## Exercise details
Produce the full set of records below once more, exactly as they stand.
---------------
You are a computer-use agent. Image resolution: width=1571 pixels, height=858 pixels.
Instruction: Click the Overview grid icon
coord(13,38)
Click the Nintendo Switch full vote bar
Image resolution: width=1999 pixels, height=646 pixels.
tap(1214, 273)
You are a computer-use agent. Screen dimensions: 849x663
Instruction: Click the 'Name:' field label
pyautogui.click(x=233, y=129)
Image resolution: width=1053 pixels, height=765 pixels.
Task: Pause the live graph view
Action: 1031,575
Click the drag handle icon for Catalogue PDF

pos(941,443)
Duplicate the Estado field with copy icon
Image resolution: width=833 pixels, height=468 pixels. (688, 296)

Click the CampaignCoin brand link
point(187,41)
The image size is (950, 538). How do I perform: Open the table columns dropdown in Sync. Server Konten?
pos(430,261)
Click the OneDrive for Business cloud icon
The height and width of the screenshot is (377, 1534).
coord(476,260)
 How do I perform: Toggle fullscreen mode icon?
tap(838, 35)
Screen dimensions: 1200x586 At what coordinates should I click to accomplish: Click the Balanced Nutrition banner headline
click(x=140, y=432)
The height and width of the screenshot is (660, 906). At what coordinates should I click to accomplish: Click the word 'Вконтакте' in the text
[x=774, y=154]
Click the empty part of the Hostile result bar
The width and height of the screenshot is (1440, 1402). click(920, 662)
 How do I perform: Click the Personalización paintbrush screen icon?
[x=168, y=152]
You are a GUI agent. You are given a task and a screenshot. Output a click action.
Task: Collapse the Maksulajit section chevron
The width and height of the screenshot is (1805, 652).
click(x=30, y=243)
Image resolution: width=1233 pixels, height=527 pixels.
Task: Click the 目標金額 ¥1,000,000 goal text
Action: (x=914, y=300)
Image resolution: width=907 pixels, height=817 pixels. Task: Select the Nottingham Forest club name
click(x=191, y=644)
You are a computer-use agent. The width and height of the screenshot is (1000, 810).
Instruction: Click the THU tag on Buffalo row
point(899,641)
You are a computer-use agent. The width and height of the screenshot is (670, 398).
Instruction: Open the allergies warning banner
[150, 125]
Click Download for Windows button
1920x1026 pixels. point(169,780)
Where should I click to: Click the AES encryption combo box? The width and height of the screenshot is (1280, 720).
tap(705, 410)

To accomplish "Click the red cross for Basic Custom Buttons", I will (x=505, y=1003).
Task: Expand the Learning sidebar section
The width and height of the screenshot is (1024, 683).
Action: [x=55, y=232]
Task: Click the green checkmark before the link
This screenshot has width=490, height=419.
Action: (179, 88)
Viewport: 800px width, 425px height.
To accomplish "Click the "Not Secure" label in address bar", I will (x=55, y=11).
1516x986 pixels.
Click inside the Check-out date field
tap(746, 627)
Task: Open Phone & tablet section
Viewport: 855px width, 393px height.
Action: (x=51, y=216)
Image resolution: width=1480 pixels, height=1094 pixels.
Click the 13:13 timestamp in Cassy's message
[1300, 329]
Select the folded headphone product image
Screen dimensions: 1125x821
---------------
## Answer box
You are a computer-use agent. Image resolution: width=1571 pixels, height=858 pixels.
Instruction: Click the Overview grid icon
coord(13,38)
Click the Nintendo Switch full vote bar
Image resolution: width=1999 pixels, height=646 pixels.
tap(1214, 273)
You are a computer-use agent. Screen dimensions: 849x663
Instruction: Click the 'Name:' field label
pyautogui.click(x=233, y=129)
Image resolution: width=1053 pixels, height=765 pixels.
Task: Pause the live graph view
Action: 1031,575
Click the drag handle icon for Catalogue PDF

pos(941,443)
Duplicate the Estado field with copy icon
Image resolution: width=833 pixels, height=468 pixels. (688, 296)

Click the CampaignCoin brand link
point(187,41)
The image size is (950, 538). How do I perform: Open the table columns dropdown in Sync. Server Konten?
pos(430,261)
Click the OneDrive for Business cloud icon
The height and width of the screenshot is (377, 1534).
coord(476,260)
 How do I perform: Toggle fullscreen mode icon?
tap(838, 35)
Screen dimensions: 1200x586 At what coordinates should I click to accomplish: Click the Balanced Nutrition banner headline
click(x=140, y=432)
The height and width of the screenshot is (660, 906). At what coordinates should I click to accomplish: Click the word 'Вконтакте' in the text
[x=774, y=154]
Click the empty part of the Hostile result bar
The width and height of the screenshot is (1440, 1402). click(920, 662)
 How do I perform: Click the Personalización paintbrush screen icon?
[x=168, y=152]
You are a GUI agent. You are given a task and a screenshot. Output a click action.
Task: Collapse the Maksulajit section chevron
The width and height of the screenshot is (1805, 652).
click(x=30, y=243)
Image resolution: width=1233 pixels, height=527 pixels.
Task: Click the 目標金額 ¥1,000,000 goal text
Action: (x=914, y=300)
Image resolution: width=907 pixels, height=817 pixels. Task: Select the Nottingham Forest club name
click(x=191, y=644)
You are a computer-use agent. The width and height of the screenshot is (1000, 810).
Instruction: Click the THU tag on Buffalo row
point(899,641)
You are a computer-use agent. The width and height of the screenshot is (670, 398).
Instruction: Open the allergies warning banner
[150, 125]
Click Download for Windows button
1920x1026 pixels. point(169,780)
Where should I click to: Click the AES encryption combo box? The width and height of the screenshot is (1280, 720).
tap(705, 410)

To accomplish "Click the red cross for Basic Custom Buttons", I will (x=505, y=1003).
Task: Expand the Learning sidebar section
The width and height of the screenshot is (1024, 683).
Action: [x=55, y=232]
Task: Click the green checkmark before the link
This screenshot has width=490, height=419.
Action: (179, 88)
Viewport: 800px width, 425px height.
To accomplish "Click the "Not Secure" label in address bar", I will (x=55, y=11).
1516x986 pixels.
Click inside the Check-out date field
tap(746, 627)
Task: Open Phone & tablet section
Viewport: 855px width, 393px height.
Action: (x=51, y=216)
Image resolution: width=1480 pixels, height=1094 pixels.
Click the 13:13 timestamp in Cassy's message
[1300, 329]
Select the folded headphone product image
Screen dimensions: 1125x821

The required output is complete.